An according simplexial decomposition without gaps and overlaps of a convex polyhedron then is obtained by picking some point inside that solid and connecting any vertex as well as each chosen face center to that chosen body center. (Note that nothing is assumed about those "centers" except being some internal points each.)
When considering non-convex polygons or polyhedra, then just subdivide those into convex ones and the above statement could be applied individually, and therefore to those cases as well.
Btw., the same argument thus can be applied for any higher dimensional polytope as well, just by means of dimensional recursion.
--- rk
First, note that there is a terminology issue which may prove troublesome when navigating the literature: generally, a "triangulation" (as well as the weaker notion of "tiling") is required to not add vertices.

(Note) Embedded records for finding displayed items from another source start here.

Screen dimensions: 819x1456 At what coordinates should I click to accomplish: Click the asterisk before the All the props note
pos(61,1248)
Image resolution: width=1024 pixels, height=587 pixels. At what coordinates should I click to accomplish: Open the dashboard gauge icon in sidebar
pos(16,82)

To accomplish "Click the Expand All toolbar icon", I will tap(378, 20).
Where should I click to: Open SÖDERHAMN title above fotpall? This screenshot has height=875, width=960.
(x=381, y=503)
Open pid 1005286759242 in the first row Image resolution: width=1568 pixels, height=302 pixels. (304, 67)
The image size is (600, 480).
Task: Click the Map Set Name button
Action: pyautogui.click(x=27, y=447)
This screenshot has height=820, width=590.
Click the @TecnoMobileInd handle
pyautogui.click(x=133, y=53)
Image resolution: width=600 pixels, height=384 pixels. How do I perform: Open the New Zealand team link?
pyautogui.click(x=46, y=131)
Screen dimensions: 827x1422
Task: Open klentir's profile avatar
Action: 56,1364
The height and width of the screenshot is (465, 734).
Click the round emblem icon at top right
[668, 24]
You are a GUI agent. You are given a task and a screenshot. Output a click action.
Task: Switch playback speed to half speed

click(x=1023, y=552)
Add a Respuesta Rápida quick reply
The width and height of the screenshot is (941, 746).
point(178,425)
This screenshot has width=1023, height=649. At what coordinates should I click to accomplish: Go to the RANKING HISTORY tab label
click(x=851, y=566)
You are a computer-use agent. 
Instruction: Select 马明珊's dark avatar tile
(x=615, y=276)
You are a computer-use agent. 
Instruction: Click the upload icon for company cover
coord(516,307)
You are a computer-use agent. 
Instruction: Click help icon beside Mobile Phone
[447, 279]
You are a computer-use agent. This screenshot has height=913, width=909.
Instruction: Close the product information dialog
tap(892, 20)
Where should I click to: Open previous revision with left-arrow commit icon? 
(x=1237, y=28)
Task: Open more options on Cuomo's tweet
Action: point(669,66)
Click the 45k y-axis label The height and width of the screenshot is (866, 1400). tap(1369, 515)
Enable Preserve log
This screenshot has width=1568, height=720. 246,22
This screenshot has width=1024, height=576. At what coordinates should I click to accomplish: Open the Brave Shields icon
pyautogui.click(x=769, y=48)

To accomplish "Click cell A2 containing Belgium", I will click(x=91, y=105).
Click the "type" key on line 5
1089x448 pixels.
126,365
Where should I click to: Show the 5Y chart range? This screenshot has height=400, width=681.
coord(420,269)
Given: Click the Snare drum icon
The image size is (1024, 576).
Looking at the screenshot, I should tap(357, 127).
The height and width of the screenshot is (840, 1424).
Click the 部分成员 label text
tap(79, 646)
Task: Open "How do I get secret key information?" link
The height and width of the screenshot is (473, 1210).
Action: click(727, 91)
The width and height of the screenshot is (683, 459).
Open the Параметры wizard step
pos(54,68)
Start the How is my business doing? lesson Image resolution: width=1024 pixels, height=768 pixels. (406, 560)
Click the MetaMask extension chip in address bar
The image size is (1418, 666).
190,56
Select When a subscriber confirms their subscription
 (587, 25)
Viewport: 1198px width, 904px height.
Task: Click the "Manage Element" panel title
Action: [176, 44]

If we adopt this meaning, then there are non-triangulable polyhedra; this was first shown by Lennes, and Braxton Carrigan's thesis seems a good expository source.
However, you don't appear to mind additional vertices. When we drop that requirement, and calling the resulting property "decomposability," it turns out that every polyhedron is decomposable. This is mentioned frequently in the computational geometry literature, e.g. in the beginning of this paper; however, that literature is (understandably!) more interested in "efficient" decompositions rather than the mere existence of decompositions, and I haven't yet found a source for this weaker fact.
(Actually, the linked paper only talks about decompositions into convex polyhedra. But this is enough, since every convex polyhedron is decomposable (indeed, *triangulable): first triangulate each face as usual. Now pick a vertex $v$ and connect each other vertex to $v$. Every triangle in a face of the polyhedron now generates a tetrahedron (or contains $v$, in which case ignore it) - given by its three vertices together with the vertex $v$ - and these tetrahedra give a triangulation of the whole polyhedron. So it's enough to show just that arbitrary polyhedra can be decomposed into convex polyhedra.)